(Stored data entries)
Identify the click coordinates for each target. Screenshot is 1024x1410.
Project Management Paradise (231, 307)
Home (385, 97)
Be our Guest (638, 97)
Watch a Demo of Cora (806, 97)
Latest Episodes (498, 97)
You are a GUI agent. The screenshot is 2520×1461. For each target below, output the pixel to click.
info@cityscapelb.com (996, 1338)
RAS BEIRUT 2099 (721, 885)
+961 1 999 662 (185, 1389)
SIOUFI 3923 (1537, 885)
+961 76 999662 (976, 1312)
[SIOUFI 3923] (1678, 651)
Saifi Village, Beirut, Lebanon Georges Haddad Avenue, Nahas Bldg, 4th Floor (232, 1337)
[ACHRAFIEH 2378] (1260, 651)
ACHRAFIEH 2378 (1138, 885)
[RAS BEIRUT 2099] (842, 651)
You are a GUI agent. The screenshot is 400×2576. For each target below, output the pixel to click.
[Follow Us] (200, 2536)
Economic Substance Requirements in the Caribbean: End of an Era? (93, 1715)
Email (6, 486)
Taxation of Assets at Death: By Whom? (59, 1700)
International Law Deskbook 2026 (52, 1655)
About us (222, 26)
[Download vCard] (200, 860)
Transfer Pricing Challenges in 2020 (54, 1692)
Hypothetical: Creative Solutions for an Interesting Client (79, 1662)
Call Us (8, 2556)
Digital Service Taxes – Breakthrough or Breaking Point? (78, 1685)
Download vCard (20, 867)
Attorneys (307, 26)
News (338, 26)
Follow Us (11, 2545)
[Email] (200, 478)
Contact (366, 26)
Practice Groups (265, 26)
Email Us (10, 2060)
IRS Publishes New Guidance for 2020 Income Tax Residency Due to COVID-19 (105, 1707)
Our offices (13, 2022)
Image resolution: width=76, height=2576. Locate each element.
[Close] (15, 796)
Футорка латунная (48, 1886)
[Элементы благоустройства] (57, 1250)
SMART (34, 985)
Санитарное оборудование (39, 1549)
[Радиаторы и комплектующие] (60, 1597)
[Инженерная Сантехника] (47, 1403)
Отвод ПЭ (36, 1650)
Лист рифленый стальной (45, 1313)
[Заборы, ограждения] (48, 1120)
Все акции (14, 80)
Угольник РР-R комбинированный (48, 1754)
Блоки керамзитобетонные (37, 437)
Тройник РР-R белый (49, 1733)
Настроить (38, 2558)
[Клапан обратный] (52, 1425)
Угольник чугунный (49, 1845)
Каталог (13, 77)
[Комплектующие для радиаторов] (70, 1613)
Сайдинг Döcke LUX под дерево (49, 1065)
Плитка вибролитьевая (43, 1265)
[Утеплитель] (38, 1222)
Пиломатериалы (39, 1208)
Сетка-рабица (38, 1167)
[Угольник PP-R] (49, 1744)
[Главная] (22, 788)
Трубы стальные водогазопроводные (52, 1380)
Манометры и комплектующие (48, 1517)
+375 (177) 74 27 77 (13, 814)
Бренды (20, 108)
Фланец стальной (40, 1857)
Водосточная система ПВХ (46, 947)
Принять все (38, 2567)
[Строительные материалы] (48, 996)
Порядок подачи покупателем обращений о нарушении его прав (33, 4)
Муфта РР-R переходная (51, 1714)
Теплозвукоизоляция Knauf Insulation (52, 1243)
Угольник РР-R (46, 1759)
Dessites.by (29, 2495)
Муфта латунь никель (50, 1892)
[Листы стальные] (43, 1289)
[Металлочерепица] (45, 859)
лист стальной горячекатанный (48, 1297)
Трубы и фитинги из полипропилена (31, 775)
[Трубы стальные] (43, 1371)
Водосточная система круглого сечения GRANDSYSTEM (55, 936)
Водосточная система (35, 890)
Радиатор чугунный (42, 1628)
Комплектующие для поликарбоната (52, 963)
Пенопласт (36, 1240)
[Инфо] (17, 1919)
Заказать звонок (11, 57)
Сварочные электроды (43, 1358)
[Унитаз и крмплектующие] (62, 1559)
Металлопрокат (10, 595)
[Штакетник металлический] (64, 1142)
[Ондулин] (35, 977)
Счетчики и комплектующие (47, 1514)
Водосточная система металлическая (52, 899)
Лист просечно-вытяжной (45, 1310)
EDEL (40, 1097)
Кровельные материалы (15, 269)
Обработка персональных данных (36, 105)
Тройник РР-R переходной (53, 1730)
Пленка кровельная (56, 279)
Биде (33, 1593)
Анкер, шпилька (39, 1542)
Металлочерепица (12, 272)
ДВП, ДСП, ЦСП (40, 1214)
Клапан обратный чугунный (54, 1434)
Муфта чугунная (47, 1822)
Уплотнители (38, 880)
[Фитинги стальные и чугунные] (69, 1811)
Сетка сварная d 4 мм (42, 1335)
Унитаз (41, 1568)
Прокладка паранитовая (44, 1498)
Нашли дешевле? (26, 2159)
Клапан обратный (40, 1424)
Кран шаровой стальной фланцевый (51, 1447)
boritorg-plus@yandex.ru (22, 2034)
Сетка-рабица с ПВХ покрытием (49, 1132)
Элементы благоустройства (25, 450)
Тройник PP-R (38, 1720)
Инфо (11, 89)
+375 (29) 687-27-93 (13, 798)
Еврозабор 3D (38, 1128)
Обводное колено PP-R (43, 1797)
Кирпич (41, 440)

◆ Assigned task
Take the entries above and copy out all lines with the string "Водосточная".

◆ Written response
Водосточная система ПВХ (46, 947)
Водосточная система круглого сечения GRANDSYSTEM (55, 936)
Водосточная система (35, 890)
Водосточная система металлическая (52, 899)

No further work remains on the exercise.